On a grey, soft, windless, listless day, the sort of day when time seems frozen and spring is just marking time, we took a walk around the Ardmore Peninsula. This is a special yet neglected place, the western end of the Highland boundary fault that runs the length of Scotland from just near Stonehaven on the east coast. The rocks here are the same conglomerate so noticeable on Conic Hill on the other side of Loch Lomond:

Ardmore Rocks:


Ardmore's bedrock is a knobbly height that was offshore just after the ice age, but is now connected to the rest of the land by a rasised beach. A handsome Georgian mansion sits in a commanding position looking up the Clyde, with its back to the prevailing westerlies and surrounded by wind-sculpted trees. Just from its location alone it feels that it must have a dramatic history, but there is little on the internet about it.
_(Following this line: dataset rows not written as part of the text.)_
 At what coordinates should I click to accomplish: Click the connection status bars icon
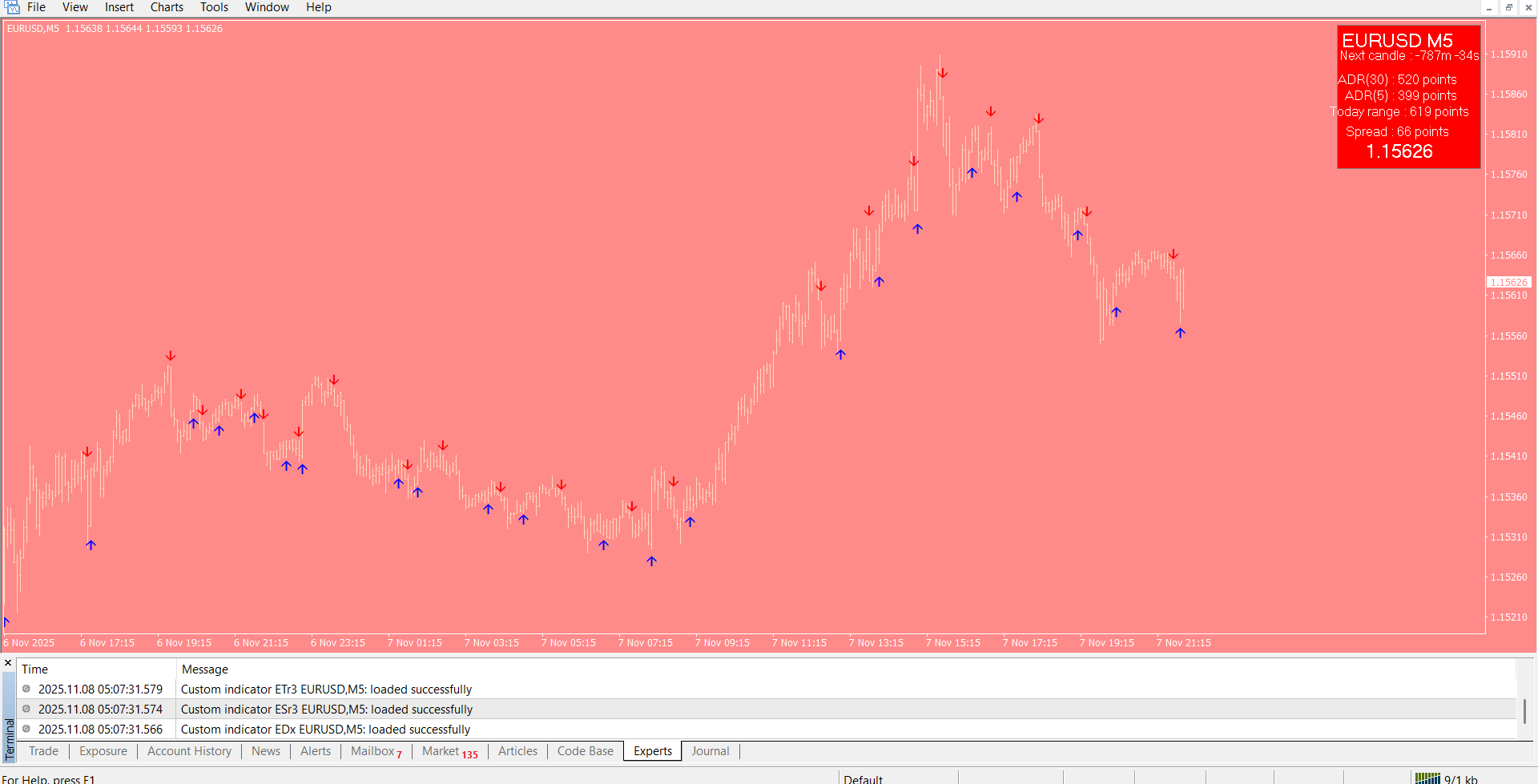pos(1427,778)
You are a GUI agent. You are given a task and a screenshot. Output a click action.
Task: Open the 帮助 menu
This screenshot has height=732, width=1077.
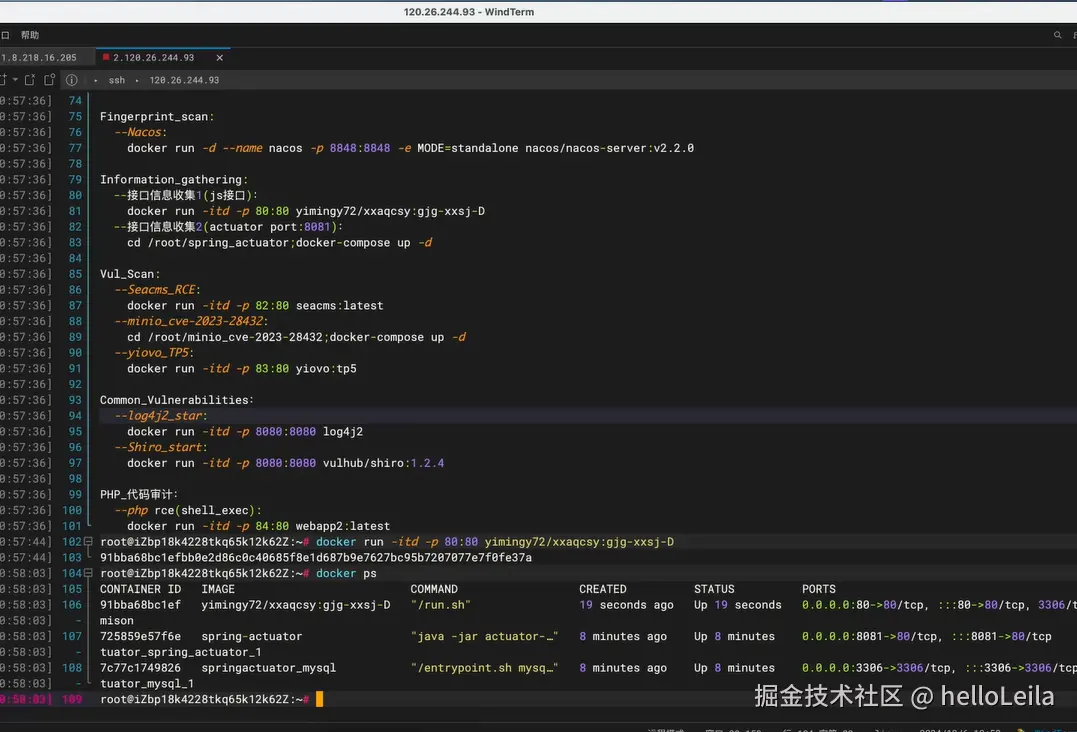29,33
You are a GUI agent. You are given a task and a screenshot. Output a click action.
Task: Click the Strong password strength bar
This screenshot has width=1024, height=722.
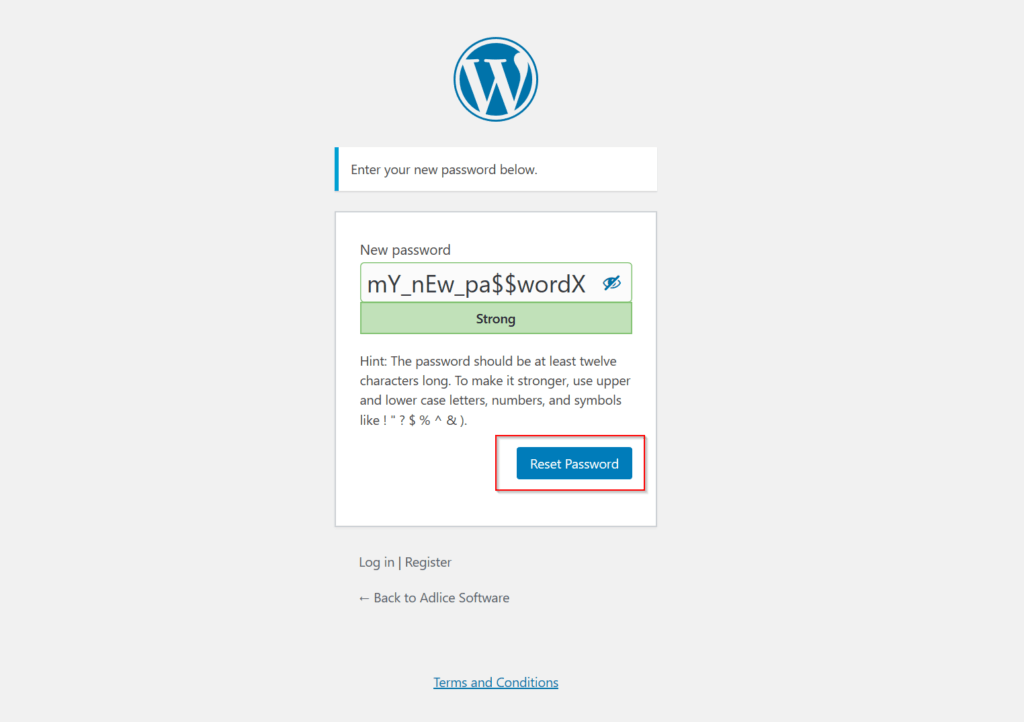click(496, 319)
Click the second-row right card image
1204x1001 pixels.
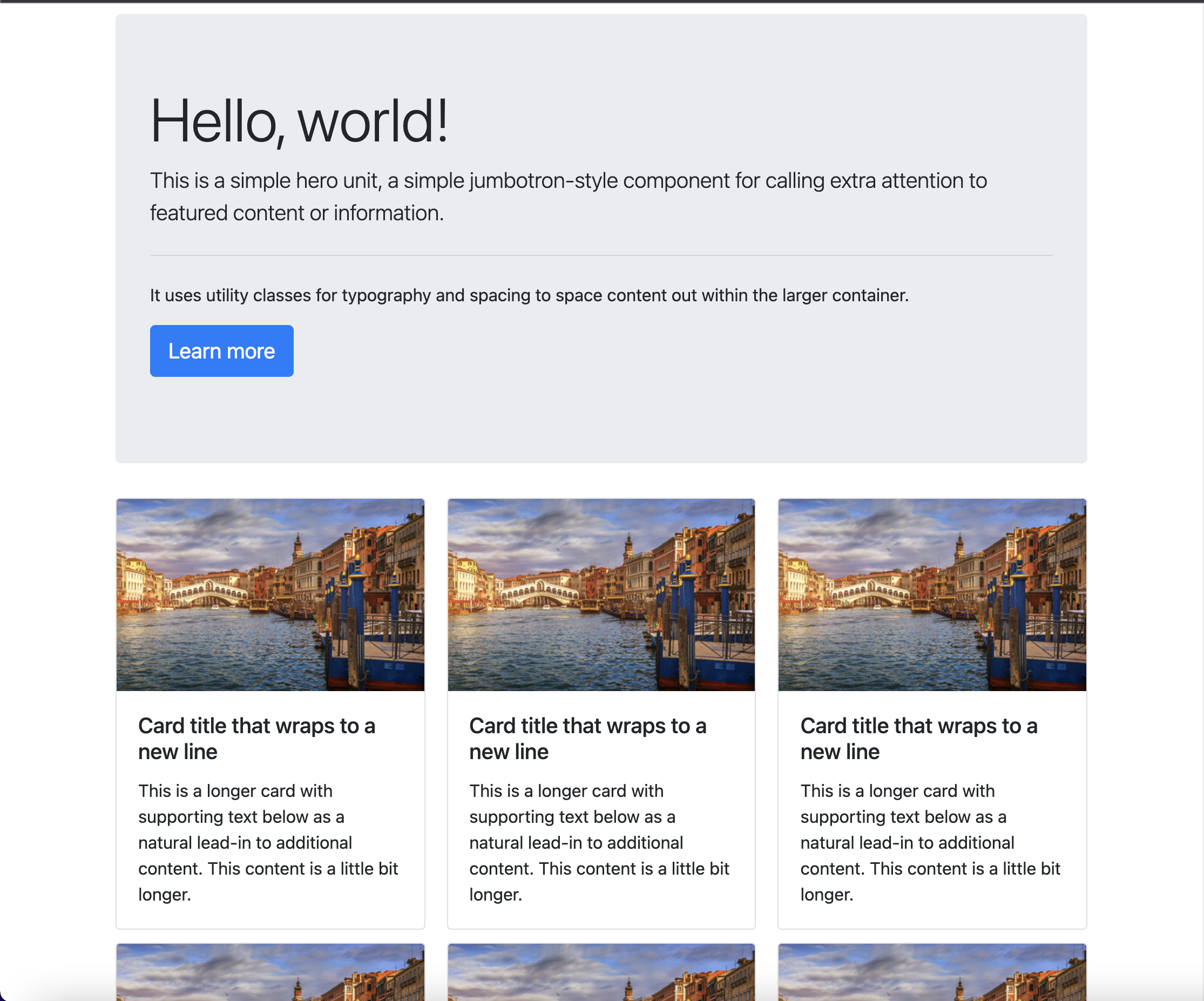click(932, 972)
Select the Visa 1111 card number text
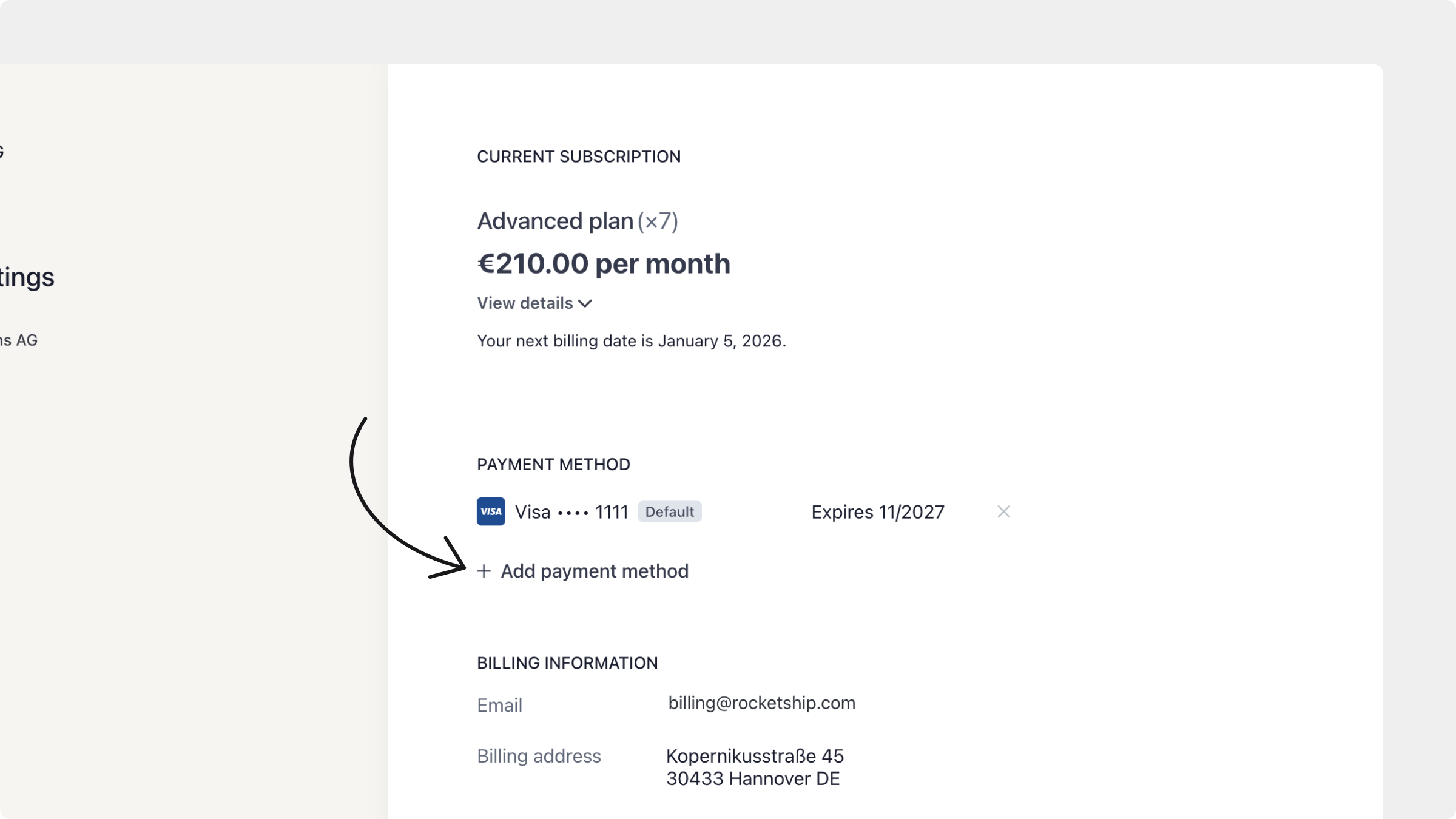The image size is (1456, 819). 571,512
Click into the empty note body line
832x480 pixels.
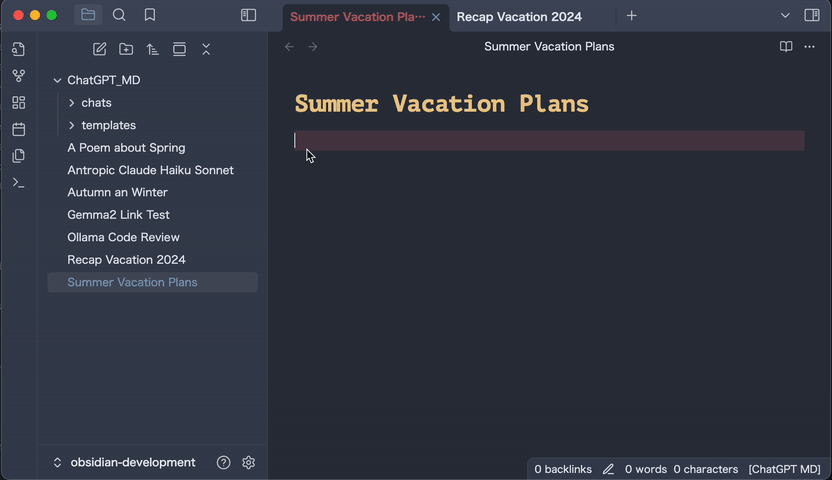[548, 141]
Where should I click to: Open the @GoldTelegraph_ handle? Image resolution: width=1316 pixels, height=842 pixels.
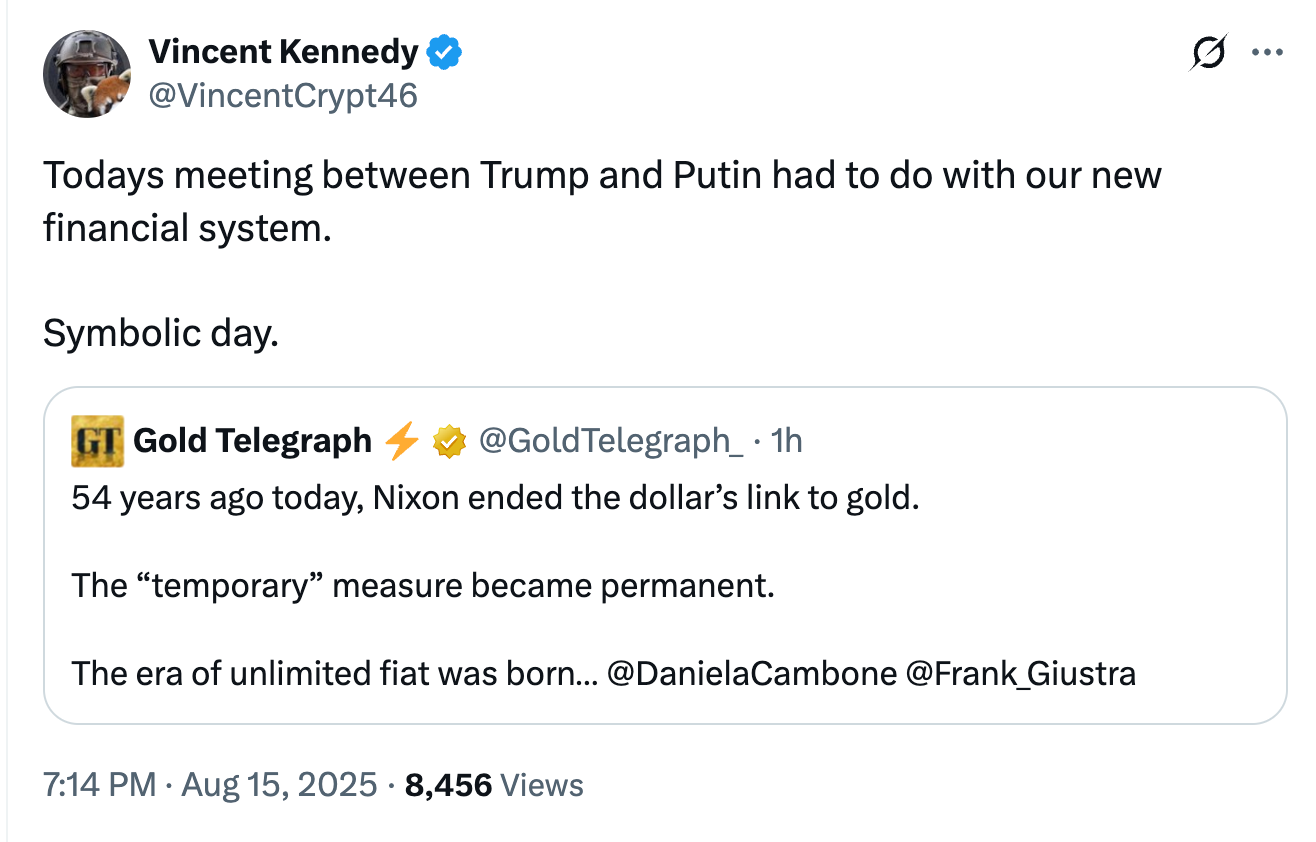(611, 440)
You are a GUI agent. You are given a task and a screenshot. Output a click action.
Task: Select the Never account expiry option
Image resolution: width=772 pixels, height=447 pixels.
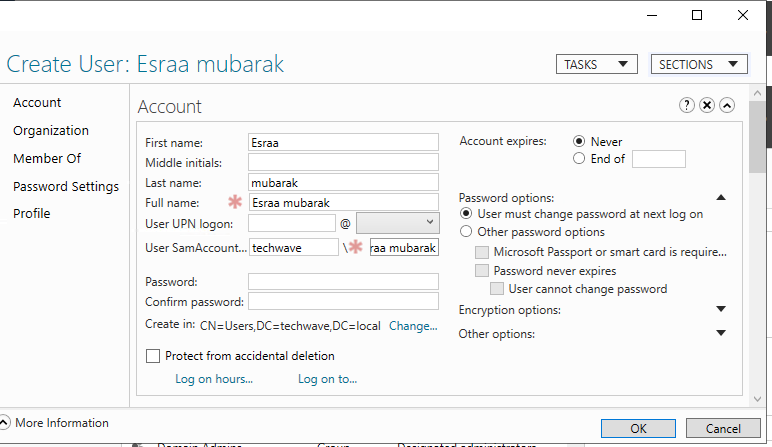(x=579, y=142)
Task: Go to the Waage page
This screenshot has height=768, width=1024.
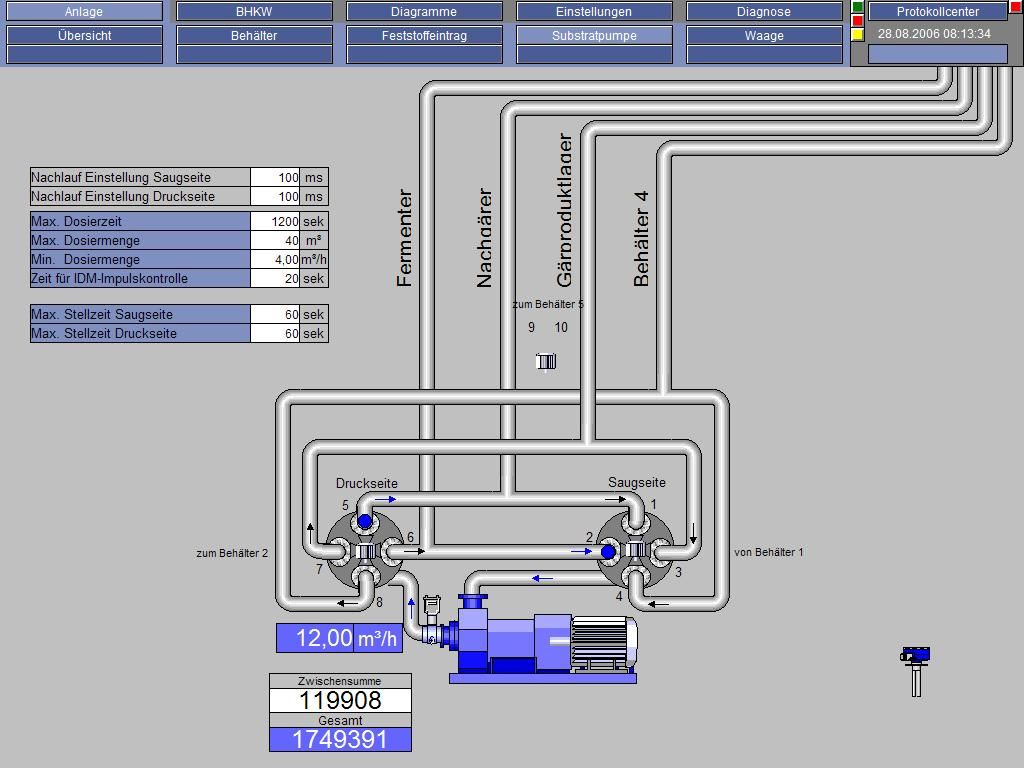Action: pos(764,35)
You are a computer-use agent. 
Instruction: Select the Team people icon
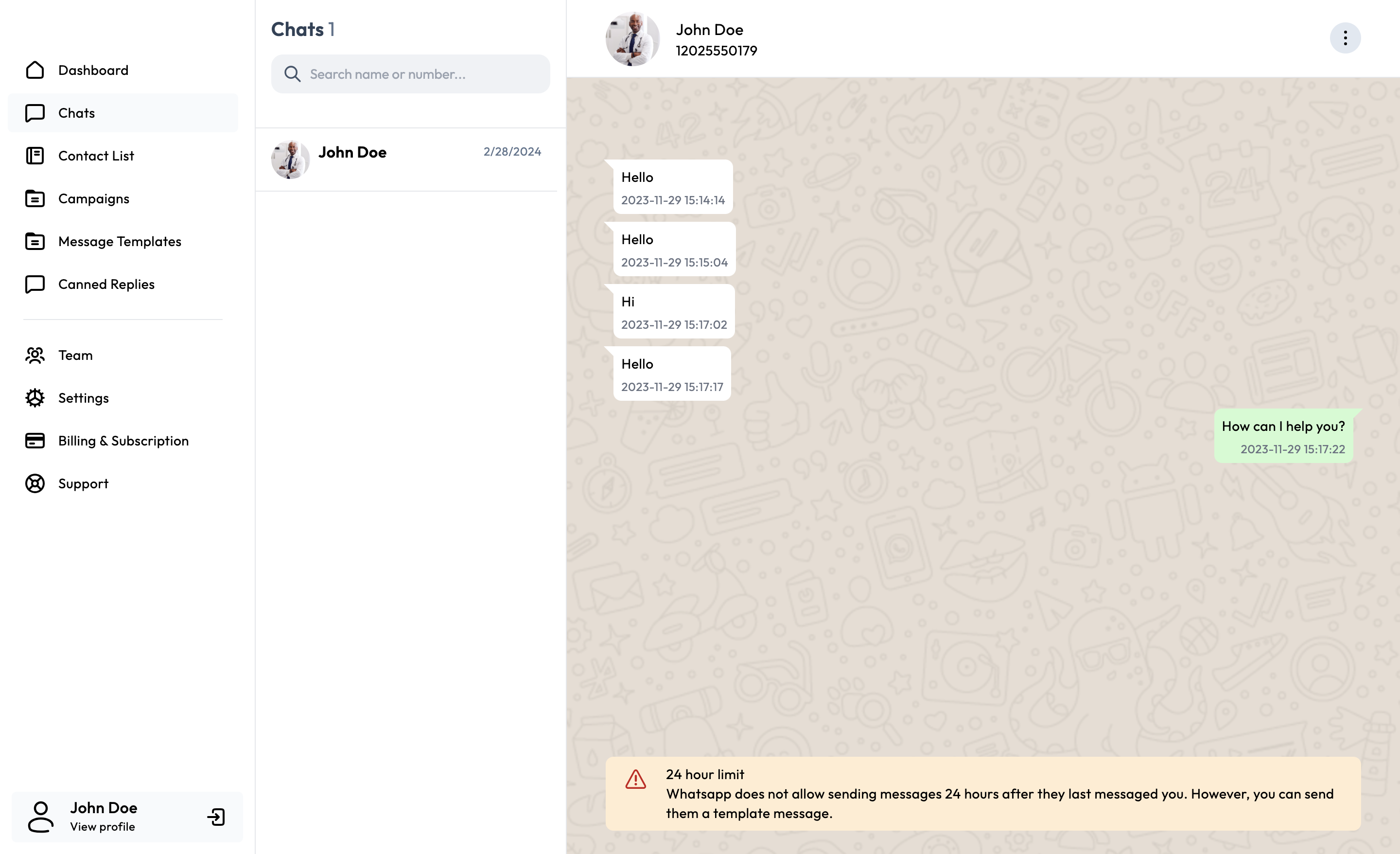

There were half a dozen cars parked at Ardmore, but it felt deserted, other walkers hidden in the bushes and folds of rock of the peninsula. The Clyde was asleep, the only noise coming from a container ship making its ponderous way upstream. The docks opposite - that once hosted scores of hammer-ringing shipyards - were utterly silent.

Inverclyde from Ardmore:


As we came around the point, off the muddy path and onto the coast rocks, it felt a long way from anywhere. The air was fresh, human noise non-existant, only the sound of ducks and their splashes on the still water. Crocuses and the first daffodils of the year brought a dash of colour to drab scene. The rocks of the peninsula petered out to a viewpoint over the Clyde. To the left: the Lowlands. To the right: the Highlands.

Soft Loch:


It was in this quiet area one of aviation's forgotten pioneers practiced his inventions. Although human gliding and the internal combustion engine were largely German innovations towards the end of the 19th century, everyone knows that it was the American Wright brothers, in 1903, who were the first to sucessfully marry the two together. But several men across Europe and North America had been in the race. One was Percy Pilcher, an English naval officer then technician at Glasgow University, who held the world distance record for a flight in a glider.

Fields behind Ardmore:


The fields where Percy perfected his craft lay on the low hills behind Ardmore Point. On each flight he would have looked beyond the point to the shipyards of Port Glasgow and the hills of Argyll. Towards the end of the 19th century he had built a 4hp engine, and married it to a triplane. The big exhibition flight was to take place in public on 30 September 1899 at Stanford Hall in Leicestershire.

Pilcher's plane:


Engineers in 2003 proved that Pilcher's machine could have flown in 1899, four years earlier than the Wright brothers. So why is Percy Pilcher not the name written into the history books? On that fateful day of 30 September 1899, he decided that the weather was too bad to risk his new aeroplane, and he would give a demonstration instead in his glider. He crashed and died, Britain's lead in aviation dying with him.

Ardmore and the fields west of Cardross is a peaceful place. But it was very nearly the place that incubated the first heavier-than-air human flight.